Un son de cloche sensiblement le même pour la politologue du Collège militaire royal du Canada, Stéphanie Chouinard. « Le conseil va devoir faire le même travail avec 25 élus. Cela va être plus d’enjeux pour eux et un plus gros territoire à couvrir. Vont-ils dès lors prendre le temps pour se pencher sur la francophonie? »

« Relation en construction »

On le comprend donc, l’AFO reste pour le moment sur sa faim. Pourtant, fallait-il espérer autre chose du nouveau gouvernement? « C’est à peu près à quoi on pouvait s’attendre », souligne Mme Chouinard. « Certains, la plupart des partisans libéraux, étaient très alarmistes, d’autres voix étaient plus rassurantes. Ce que l’on peut voir en ce moment, c’est que la population francophone n’est pas vraiment dans la ligne de mire du nouveau gouvernement. »

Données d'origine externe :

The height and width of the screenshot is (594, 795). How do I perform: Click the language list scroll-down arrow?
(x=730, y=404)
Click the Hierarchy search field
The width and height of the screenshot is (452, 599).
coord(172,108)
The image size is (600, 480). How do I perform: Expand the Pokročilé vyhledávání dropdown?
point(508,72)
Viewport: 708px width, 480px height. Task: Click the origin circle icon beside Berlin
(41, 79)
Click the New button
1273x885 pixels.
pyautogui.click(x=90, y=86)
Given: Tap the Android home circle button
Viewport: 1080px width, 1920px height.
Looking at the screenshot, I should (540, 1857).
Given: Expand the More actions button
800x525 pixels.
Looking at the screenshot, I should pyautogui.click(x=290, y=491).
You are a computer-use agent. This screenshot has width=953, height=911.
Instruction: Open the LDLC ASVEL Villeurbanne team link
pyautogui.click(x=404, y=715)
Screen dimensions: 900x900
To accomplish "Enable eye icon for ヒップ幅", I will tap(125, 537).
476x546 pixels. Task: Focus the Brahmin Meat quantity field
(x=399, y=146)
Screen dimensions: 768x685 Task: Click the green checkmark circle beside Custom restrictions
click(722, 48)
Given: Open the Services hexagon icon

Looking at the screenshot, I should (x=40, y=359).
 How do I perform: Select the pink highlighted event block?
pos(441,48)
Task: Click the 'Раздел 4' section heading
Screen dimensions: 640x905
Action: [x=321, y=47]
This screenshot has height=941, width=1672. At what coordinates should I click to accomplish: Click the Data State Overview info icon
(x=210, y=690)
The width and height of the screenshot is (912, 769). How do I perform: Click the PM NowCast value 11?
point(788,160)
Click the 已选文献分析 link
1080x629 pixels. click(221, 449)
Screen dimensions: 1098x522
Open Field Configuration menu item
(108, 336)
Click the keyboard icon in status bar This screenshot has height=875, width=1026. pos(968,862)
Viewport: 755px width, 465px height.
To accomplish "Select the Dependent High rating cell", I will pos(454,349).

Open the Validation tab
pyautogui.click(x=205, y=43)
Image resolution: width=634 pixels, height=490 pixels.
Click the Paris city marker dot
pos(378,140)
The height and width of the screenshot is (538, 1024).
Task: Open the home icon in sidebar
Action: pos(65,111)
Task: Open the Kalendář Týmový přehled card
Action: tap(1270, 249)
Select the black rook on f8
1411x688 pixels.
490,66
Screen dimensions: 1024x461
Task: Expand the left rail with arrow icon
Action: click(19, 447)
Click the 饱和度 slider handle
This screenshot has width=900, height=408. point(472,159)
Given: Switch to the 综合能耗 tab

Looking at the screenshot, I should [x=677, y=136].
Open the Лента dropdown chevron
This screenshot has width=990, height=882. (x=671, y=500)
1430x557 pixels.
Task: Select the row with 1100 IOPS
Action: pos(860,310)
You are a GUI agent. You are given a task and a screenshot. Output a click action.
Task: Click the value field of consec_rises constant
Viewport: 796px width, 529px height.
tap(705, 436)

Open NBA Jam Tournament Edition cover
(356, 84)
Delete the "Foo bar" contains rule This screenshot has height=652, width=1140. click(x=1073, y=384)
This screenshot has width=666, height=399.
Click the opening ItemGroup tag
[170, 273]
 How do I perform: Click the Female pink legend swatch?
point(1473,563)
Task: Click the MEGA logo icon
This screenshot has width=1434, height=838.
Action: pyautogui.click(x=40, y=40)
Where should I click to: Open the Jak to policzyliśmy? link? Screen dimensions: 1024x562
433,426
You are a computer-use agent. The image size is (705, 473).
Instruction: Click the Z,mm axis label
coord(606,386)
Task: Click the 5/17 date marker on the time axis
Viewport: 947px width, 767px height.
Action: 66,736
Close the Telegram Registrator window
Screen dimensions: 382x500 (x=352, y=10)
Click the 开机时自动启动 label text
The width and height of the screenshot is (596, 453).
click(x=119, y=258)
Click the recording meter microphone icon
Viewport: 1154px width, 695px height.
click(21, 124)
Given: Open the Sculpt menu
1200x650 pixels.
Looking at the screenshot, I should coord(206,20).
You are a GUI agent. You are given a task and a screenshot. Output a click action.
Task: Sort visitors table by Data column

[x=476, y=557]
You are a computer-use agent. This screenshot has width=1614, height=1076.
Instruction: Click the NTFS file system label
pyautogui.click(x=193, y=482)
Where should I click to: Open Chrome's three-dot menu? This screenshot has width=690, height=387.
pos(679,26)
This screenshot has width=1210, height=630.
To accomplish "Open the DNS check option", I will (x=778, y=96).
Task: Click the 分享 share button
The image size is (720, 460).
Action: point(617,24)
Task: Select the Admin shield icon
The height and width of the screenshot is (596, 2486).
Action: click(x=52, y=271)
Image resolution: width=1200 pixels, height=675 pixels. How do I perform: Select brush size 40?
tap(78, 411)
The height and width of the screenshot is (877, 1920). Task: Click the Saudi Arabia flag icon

Pour la politologue, s’il apparaît clairement que la francophonie « n’a pas été au cœur des premiers débats », il faut aussi relativiser. « La relation de Doug Ford et des francophones est en construction. Le premier ministre s’est davantage consacré à mette à sa jour sa grande plateforme électorale. »

Stéphanie Chouinard, politologue au Collège militaire de Kingston. Archives #ONfr

Ironie du sort, il y avait au final une portion de français, mercredi, dans la déclaration du ministre de l’Énergie, Greg Rickford, sur la nomination d’un nouveau conseil d’administration à Hydro One. « Promesse faite, promesse tenue », s’est il exclamé. « Le milieu médiatique doit continuer à mettre la pression et rappeler au gouvernement qu’il y a une population francophone », analyse Mme Chouinard.

La session parlementaire doit maintenant reprendre le 24 septembre prochain.

À noter que Caroline Mulroney, et France Gélinas, critique néo-démocrate aux Affaires francophones, n’ont pas donné suite à nos demandes d’entrevue au moment de mettre ces informations sous presse.